HAITI: Salesian Programs Serve More Than 18,000 Youth in Slums of Port-Au-Prince
(MissionNewswire) Salesian missionaries arrived in Haiti in 1935 upon request from the Haitian government to run a professional school. In 1954, Salesian Father Bohnen, a Dutch native, arrived in Haiti and was assigned to lead St. John Bosco Elementary School in La Saline, a slum of Port-au-Prince, the capital and most populous city of Haiti. Touched by the great poverty and the lack of schools in La Saline, Fr. Bohnen encouraged local school teachers to form little schools for the children. His goal was to teach children how to read, a first step in educating them. This initiative was so successful that it was extended to Cité Soleil, another slum of Port-au-Prince, during the late 1960s and early 1970s.
From there, the Salesian mission in Haiti grew to feeding programs and vocational and technical education to prepare youth for the workforce. Today, OPEPB, a Salesian development project committed to working for the improved social welfare of marginalized youth, serves more than 18,000 poor youth living in the slums of the Northern Bay of Port-au-Prince each year.
OPEPB supports 192 Little Schools and six elementary schools where reading, writing, mathematics, science, music and arts are taught to children ranging in ages from 7 to 15 years. These educational centers serve more than 7,000 children every year. Fr. Bohnen also knew that children could not focus on their studies on an empty stomach.
OPEPB has one the largest free cafeterias in the world. Every child enrolled in any Salesian program receives at least a hot lunch daily. The facility is equipped with two huge kitchens and two large dining halls and recently added a bakery to the facility to help meet the need for bread.
“Access to nutritious meals allows youth to be better prepared to take part in school activities and focus on their education,” says Father Mark Hyde, executive director of Salesian Missions, the U.S. development arm of the Salesians of Don Bosco. “Prepared students are more likely to learn valuable skills that will help them gain employment, break the cycle of poverty in their lives and enable them to give back to their communities.”

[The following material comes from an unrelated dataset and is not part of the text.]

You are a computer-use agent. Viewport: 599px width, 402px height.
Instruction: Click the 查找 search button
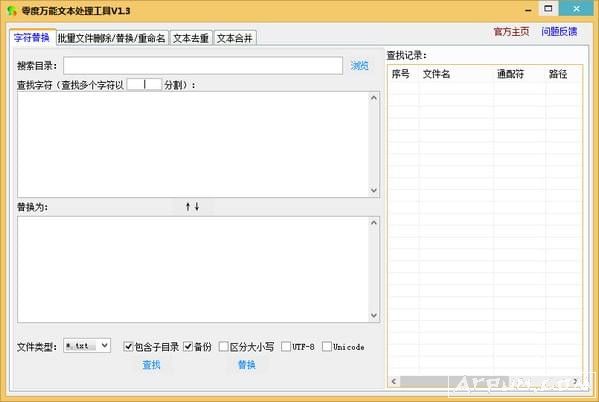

Once students finish their elementary schooling, they are able to advance on to Salesian vocational schools where they have access to both secondary academics and occupational instruction in more than 16 different career paths. Students are able to take course programs like automotive body and repair, automotive mechanics, baking and pastry arts, business technology, carpentry, computer typography, electrical maintenance and construction, electronics, sewing, tailoring and welding, and more. The classes offered are implemented based on the changing needs of the country.
OPEPB currently has 200 students enrolled in the business technology program and approximately 2,400 students enrolled in the three vocational schools. In addition to classroom work, the schools also offer hands-on training and internships in real work environments to prepare students for the workforce. Upon completion of these programs, students are then hired in local industries, businesses or start their own shops. The placement rate for Salesian vocational schools in well into the high 90 percent.
Haiti’s educational system is continuing to rebuild after a January 2010 earthquake destroyed 90 percent of schools and 60 percent of hospitals, killed thousands of people and left more than 350,000 injured. In 2012, more than 3 million children were able to return to school with more than 20,000 students educated in Salesian-run institutions.
Despite ongoing reconstruction and infrastructure improvements, Haiti remains the poorest country in the Americas and one of the poorest in the world. According to the World Bank, over half of the country’s population of 10 million lives on less than $1 per day and approximately 80 percent live on less than $2 per day. The majority of Haitians lack adequate access to education, healthcare and nutritious food.
Salesian schools in Haiti fulfill an important socio-economic mission by providing poor youth a foundation for lifelong learning through education and training in skills and trades to help them escape poverty and establish a sustainable livelihood.